Delia’s phone rang, and she pulled it from her pocket and glanced at the screen. “And duty calls again. I need to run.” She glanced at Ethan and got his nod of approval.

“Thank you for the help,” I called out as she hurried toward the door. I looked back at Ethan. “In case that didn’t register, will you please thank her for me?”

“I will,” he said. “And she’s happy to help.” He smiled slyly. “But you should probably work on not getting shot again.”

It was on my agenda.

•   •   •

“Now that we’ve addressed Merit’s injury,” Ethan said, when we’d reset from a medical discussion to a strategic one, “she also made a rather significant discovery.”

“That’s why I brought that up here,” Luc said, pointing behind me. I followed the direction of his gesture, saw the enormous, wheeled whiteboard near the wall behind us. We used it when we needed to do investigating, identify facts, formulate theories. And lately, we’d been doing a lot of it. My grandfather’s influence, maybe.

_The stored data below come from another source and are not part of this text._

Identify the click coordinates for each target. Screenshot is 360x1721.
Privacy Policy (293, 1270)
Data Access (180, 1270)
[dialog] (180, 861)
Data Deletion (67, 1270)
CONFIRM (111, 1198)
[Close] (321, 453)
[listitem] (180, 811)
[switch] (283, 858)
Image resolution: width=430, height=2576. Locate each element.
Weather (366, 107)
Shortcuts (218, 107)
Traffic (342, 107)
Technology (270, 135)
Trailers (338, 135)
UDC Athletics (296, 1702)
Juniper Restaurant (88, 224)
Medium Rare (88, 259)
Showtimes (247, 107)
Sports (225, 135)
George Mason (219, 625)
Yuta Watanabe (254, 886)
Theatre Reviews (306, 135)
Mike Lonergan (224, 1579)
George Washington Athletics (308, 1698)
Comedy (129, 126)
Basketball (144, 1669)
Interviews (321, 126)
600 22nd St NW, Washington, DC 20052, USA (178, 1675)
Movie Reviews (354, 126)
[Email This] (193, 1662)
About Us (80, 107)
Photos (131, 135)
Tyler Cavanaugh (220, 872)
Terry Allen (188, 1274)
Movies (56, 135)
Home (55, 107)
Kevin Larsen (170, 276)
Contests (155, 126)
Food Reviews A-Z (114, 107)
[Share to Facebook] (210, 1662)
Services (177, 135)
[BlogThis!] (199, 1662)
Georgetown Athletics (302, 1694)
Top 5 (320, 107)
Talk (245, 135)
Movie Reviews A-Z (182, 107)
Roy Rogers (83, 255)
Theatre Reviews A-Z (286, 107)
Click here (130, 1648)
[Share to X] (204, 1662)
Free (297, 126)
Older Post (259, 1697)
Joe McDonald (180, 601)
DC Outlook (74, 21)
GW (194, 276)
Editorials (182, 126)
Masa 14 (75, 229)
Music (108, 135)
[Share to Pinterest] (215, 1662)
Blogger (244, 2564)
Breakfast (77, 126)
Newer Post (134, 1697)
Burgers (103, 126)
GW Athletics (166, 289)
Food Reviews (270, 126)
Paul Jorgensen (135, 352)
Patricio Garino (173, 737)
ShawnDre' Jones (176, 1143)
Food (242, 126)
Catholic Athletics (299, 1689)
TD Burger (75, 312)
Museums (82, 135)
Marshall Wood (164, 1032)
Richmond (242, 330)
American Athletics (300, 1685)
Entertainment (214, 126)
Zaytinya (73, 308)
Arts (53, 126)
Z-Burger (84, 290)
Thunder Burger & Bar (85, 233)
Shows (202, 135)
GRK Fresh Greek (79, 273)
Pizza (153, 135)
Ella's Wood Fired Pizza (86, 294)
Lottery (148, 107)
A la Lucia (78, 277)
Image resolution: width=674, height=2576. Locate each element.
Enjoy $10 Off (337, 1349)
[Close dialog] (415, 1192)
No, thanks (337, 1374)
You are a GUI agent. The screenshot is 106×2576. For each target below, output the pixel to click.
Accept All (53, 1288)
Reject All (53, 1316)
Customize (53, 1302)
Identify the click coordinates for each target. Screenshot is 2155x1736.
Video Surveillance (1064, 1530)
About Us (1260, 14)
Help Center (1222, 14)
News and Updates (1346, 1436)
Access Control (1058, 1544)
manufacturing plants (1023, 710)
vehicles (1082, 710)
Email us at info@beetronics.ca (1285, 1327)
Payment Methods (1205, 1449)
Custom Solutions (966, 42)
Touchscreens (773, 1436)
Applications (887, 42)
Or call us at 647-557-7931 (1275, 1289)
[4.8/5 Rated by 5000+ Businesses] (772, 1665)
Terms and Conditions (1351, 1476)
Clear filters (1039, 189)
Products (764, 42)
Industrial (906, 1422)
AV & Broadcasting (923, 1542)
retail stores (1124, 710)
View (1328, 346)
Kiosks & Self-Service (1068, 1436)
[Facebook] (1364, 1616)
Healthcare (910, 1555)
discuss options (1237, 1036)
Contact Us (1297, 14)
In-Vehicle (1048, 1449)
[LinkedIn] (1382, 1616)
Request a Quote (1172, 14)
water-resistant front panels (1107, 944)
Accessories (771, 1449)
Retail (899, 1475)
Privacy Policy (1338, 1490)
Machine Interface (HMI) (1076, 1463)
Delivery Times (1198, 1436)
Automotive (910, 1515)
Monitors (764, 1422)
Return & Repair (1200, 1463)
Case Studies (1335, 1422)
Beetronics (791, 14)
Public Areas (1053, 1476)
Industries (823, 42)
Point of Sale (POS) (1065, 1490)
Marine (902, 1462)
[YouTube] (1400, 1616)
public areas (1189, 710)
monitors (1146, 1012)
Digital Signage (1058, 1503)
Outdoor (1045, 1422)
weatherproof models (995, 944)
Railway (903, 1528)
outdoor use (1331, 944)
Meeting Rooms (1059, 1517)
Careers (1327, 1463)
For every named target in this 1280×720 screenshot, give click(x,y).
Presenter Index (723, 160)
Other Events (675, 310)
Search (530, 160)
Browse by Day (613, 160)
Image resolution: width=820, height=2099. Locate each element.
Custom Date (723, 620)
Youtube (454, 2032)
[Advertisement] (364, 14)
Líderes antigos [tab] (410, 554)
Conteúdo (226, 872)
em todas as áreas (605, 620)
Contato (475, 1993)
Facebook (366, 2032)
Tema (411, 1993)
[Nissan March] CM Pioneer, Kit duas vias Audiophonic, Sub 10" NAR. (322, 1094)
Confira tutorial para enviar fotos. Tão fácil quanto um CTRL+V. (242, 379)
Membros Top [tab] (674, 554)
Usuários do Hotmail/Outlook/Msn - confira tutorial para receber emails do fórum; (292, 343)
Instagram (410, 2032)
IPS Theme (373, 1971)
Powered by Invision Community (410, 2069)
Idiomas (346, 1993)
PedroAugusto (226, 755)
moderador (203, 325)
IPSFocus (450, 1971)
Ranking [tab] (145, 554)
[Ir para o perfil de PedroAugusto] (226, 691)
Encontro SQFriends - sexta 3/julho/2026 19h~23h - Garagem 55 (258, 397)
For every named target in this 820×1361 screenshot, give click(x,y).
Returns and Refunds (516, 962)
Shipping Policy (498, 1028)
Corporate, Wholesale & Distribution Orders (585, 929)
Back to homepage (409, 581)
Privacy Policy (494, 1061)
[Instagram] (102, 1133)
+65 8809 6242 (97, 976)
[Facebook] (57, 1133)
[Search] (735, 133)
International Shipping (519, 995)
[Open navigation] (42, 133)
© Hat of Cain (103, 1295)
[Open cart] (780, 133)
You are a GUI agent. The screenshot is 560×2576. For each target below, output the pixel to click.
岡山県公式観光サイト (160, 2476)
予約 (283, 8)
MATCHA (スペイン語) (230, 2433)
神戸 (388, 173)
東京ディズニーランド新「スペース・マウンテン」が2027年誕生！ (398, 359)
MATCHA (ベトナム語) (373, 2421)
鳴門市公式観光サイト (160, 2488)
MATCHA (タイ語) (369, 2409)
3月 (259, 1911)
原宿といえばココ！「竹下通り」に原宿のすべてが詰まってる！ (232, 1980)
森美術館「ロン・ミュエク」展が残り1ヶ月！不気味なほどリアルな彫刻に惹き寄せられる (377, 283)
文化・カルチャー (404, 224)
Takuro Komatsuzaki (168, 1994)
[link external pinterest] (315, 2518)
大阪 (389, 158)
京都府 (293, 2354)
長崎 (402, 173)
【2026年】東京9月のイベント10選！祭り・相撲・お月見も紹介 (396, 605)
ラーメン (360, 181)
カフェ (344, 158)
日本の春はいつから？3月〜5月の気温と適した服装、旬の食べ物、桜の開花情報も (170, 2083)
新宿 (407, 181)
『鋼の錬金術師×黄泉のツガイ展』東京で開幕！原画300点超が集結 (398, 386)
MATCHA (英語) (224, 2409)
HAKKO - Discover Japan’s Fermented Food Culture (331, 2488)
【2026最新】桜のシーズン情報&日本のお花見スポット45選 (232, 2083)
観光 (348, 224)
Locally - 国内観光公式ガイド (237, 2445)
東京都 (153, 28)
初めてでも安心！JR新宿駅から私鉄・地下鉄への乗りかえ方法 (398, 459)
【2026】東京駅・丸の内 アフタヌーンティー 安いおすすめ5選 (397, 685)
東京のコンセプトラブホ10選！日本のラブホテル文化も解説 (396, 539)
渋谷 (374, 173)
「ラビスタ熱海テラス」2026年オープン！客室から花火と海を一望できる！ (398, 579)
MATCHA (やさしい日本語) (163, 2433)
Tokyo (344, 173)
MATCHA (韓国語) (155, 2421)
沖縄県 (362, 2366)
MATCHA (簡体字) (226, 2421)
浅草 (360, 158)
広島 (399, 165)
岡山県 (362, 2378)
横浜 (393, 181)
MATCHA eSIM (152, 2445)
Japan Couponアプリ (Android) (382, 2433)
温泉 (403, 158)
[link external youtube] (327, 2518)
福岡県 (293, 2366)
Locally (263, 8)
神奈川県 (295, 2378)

“Two new marker colors, too,” Luc said, eyes gleaming. “So we can color-code as necessary.”

Ethan gestured the group to the sitting area while Luc arranged the board in front of the bookshelves and uncapped a marker, the scent of solvent filling the room.

“Also strong colors,” Lindsey said, wrinkling her nose as she sat in one of the club chairs in the sitting area. Malik took the other chair after offering it to Juliet. She declined with a wave of her hand, sat down on the floor, crossing her slender legs in front of her.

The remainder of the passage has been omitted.